The silence here worries me.
What silence?!
Over the last few months there have been quite some mail threads in this working group about RPKI and RPKI outage incidents, and NCC staff have provided updates during the virtual RIPE meetings in the Routing WG slot.
To me the roadmap seems to reflect the sentiment that reliability is the key objective at this moment in time.
I would like to see some feedback from this group whether this is what you want to see happening. The RIPE Routing WG is the forum for giving guidance to the RIPE NCC about RPKI. I know other channels exist too and that is fine. I also know that individuals here seem to be happy with what is happening. However private channels and conversations are not the way RIPE does this. This group is where the RIPE NCC looks for guidance and where that guidance gets properly archived and responded to.
To be honest I am not sure what the purpose of krill-sync is.
In May 2021 [1] extensive testing was conducted with the help of the NLNOG RING to see if krill-sync could be used to power the RSYNC service, but it turned out there were multiple issues with krill-sync making it a suboptimal choice.

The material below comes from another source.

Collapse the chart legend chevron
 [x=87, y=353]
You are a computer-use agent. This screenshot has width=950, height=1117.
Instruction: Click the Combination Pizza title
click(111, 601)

I believe RIPE NCC ended up deploying a different solution to serve RSYNC - and my hope is that the recently-achieved stability is here to stay, because the current setup seems to work quite nicely.

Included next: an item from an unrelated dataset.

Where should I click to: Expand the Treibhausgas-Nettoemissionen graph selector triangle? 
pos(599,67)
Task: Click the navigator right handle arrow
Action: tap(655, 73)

We are [1] evaluating krill-sync as a tool to build rsync servers that are independent of NFS and can use cached IO. The reason for this is rsync fallback. We see ~139 RPs using the rsync repository (as well as the majority of the NLNOG RING nodes ) and >1600 RPs using the RRDP repository [2]. When rsync fallback happens for many RPs, the current infrastructure will likely not scale, even when each RP starts from the last RRDP state. We are evaluating krill-sync because it allows us to build a rsync repository from RRDP and is available as an open-source project. I recall that while evaluating that krill-sync based environment we found three issues: * Repository versions need to be available for two hours _after they last were the current version_ to give slow clients the chance to retrieve them [3]. * The modification time of objects needs to be the same (between nodes and between copies for a serial) to prevent additional IOs for RPs. * There are very slow outliers reading repositories, but keeping versions available for two hours is long enough in practice. Finding these issues was good: it ensured that they were accounted for in our implementation that writes to NFS. After reporting the relevant issues upstream they have been fixed in krill-sync. The use of NLNOG RING helped verify the current NFS based setup - which I agree is working nicely. Kind regards, Ties [1]: https://www.ripe.net/ripe/mail/archives/routing-wg/2021-June/004351.html [2]: rsync: number of unique IPs reading from /repository yesterday in one hour. hour-to-hour variance is minimal. RRDP: number of unique IPs retrieving notification.xml >24 times/day in early July. [3]: Example: revision 0 gets published at 0h0m, revision 1 at 1h59m, revision 2 at 2h01m (and revision 0 is deleted). The files that clients that connect at 1h58m read get deleted.